Check out the cover of Jazz Owls, a Novel of the Zoot Suit Riots by Margarita Engle, illustrated by Rudy Gutierrez (Atheneum, June 2018). Note: a young adult novel-in-verse about the Zoot Suit Riots in 1943.
Margarita says:
“During World War II, my hometown of Los Angeles, California became the scene of riots so strange that they don’t seem real, unless viewed through the lens of modern trends toward increasing racial violence.
“Sailors on their way to the battlefields of World War II attacked
Mexican-American teenage boys, beating them, stripping them of their zoot suits, and setting the clothing on fire. Unwilling to arrest men in
uniform, police arrested the zooters instead.
“Clothes were not the real motive behind these shocking attacks. Interracial swing dancing was the trigger for white supremacist violence.
“I chose to narrate this complex story in free verse, using many voices, including a Mexican-American family, a Cuban musician, policemen, sailors, reporters, and the ghost of a murdered man.

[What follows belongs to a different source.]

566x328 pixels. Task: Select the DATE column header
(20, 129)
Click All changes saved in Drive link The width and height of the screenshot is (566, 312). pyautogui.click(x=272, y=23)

“I hope Jazz Owls will help young readers understand how World War II changed the roles of women, as well as the hopes and dreams of Latinos in the U.S.”
Cynsational Notes
Margarita Engle is the 2017-2019 national Young People’s Poet Laureate, and the first Latino to receive that honor.
She is the Cuban-American author of many verse novels, including The Surrender Tree, a Newbery Honor winner, and The Lightning Dreamer, a PEN USA Award recipient.
Her verse memoir, Enchanted Air, received the Pura Belpré Award, Golden Kite Award, Walter Dean Myers Honor, Lee Bennett Hopkins Poetry Award, and Arnold Adoff Poetry Award, among others.
Drum Dream Girl received the Charlotte Zolotow Award for best picture book text.
Her newest verse novel about the island is Forest World, and her newest picture books are All the Way to Havana, and Miguel’s Brave Knight, Young Cervantes and His Dream of Don Quixote.
Books forthcoming in 2018 include The Flying Girl, How Aída de Acosta learned to Soar, and Jazz Owls, a Novel of the Zoot Suit Riots.
Margarita was born in Los Angeles, but developed a deep attachment to her mother’s homeland during childhood summers with relatives. She was trained as an agronomist and botanist. She lives in central California with her husband.